- TEXT EXCERPT
That said, they should be pretty flush with cash to deploy in their portfolio, which is largely first lien senior secured debt, similar to WHF. Though PFLT does have a meaningful exposure to preferred and common equity that can act as a kicker.

PFLT Portfolio

PFLT Portfolio (PennantPark)

100% of PFLT’s debt portfolio is floating rate. That being said, that leaves the floating rate portion shy of WHF. WHF has 99.6% of its entire portfolio in floating rate debt. That being said, they are similarly diversified in industry exposure.

PFLT Portfolio Industry

PFLT Portfolio Industry (PennantPark)

In addition to the credit facility, they have $97 million in 2023 Notes at a rate of 4.3%. They also have $185 million in 2026 Notes paying 4.25%.

Then they also have $301.4 million in 2031 Asset-Backed Debt. This gets a bit more complicated because it is in different tranches at different rates itself.

(i) $78.5 million Class A-1 Senior Secured Floating Rate Loans maturing 2031, which bear interest at the three-month LIBOR plus 1.8%, (ii) $15.0 million Class A-2 Senior Secured Fixed Rate Notes due 2031, which bear interest at 3.7%, (iii) $14.0 million Class B-1 Senior Secured Floating Rate Notes due 2031, which bear interest at the threemonth LIBOR plus 2.9%, (iv) $16.0 million Class B-2 Senior Secured Fixed Rate Notes due 2031, which bear interest at 4.3%, (v) $19.0 million Class C‑1 Secured Deferrable Floating Rate Notes due 2031, which bear interest at the three-month LIBOR plus 4.0%, (vi) $8.0 million Class C-2 Secured Deferrable Fixed Rate Notes due 2031, which bear interest at 5.4%, and (vii) $18.0 million Class D Secured Deferrable Floating Rate Notes due 2031, which bear interest at the three-month LIBOR plus 4.8% and (b) the borrowing of $77.5 million Class A‑1 Senior Secured Floating Rate Loans due 2031, which bear interest at the three-month LIBOR plus 1.8%, under a credit agreement by and among the Securitization Issuers, as borrowers, various financial institutions, as lenders, and U.S. Bank National Association, as collateral agent and as loan agent

That means that PFLT is going to be similar to WHF. Not all their outstanding debt will be sheltered from higher interest rates. However, a portion of it will be, which is better than having all floating rate borrowings.

- WORK ITEM A
In the PFLT excerpt, what rate do the $185 million in 2026 Notes pay?
- WORK ITEM B
Rewrite the paragraph of the PFLT excerpt that begins "In addition to the credit facility" as a short bulleted list.

- Saved entries
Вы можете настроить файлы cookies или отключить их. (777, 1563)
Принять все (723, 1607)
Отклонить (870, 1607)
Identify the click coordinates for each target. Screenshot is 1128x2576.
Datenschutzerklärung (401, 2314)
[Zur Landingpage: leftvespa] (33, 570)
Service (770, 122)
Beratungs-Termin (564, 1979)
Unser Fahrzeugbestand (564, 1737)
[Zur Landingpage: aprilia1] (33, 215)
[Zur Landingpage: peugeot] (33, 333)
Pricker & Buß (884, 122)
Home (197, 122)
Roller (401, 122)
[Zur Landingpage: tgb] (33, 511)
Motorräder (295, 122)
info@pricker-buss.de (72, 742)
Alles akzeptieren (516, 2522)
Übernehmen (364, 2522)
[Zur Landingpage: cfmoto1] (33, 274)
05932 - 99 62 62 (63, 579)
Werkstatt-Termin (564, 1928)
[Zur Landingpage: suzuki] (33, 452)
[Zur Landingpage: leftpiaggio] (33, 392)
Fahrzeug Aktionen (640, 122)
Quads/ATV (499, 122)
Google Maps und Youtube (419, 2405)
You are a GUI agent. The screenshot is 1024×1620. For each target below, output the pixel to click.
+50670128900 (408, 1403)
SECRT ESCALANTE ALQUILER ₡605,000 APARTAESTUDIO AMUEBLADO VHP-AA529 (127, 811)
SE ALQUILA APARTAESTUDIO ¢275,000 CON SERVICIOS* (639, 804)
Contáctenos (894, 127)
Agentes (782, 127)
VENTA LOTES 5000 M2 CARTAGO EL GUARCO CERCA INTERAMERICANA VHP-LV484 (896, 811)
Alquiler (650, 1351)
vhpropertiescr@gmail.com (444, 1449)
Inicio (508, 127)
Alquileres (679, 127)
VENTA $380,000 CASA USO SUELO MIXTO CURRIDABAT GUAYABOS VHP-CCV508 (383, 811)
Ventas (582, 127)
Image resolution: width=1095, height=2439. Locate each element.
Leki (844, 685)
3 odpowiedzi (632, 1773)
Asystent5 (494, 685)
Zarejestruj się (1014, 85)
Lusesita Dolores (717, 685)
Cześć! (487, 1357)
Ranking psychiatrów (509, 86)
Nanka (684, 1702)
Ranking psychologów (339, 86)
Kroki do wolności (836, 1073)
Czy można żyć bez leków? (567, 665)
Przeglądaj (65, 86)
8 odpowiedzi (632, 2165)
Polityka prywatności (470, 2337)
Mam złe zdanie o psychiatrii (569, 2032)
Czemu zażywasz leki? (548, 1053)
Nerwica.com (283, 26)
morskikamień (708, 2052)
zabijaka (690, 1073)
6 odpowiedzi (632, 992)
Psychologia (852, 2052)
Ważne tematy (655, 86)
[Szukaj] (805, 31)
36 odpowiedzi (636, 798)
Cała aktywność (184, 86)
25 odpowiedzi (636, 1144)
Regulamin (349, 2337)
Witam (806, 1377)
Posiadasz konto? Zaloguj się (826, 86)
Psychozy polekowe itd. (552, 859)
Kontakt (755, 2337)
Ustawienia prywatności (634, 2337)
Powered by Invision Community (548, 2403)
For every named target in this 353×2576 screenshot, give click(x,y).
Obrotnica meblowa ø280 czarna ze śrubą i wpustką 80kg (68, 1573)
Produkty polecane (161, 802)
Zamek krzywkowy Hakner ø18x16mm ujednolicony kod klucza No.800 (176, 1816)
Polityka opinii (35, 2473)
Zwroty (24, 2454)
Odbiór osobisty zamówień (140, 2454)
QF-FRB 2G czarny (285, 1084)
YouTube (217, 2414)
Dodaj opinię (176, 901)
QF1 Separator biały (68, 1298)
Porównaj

- EXERCISE RESULT A
4.25%

- EXERCISE RESULT B
Debt beyond the credit facility:
- $97 million in 2023 Notes at 4.3%
- $185 million in 2026 Notes at 4.25%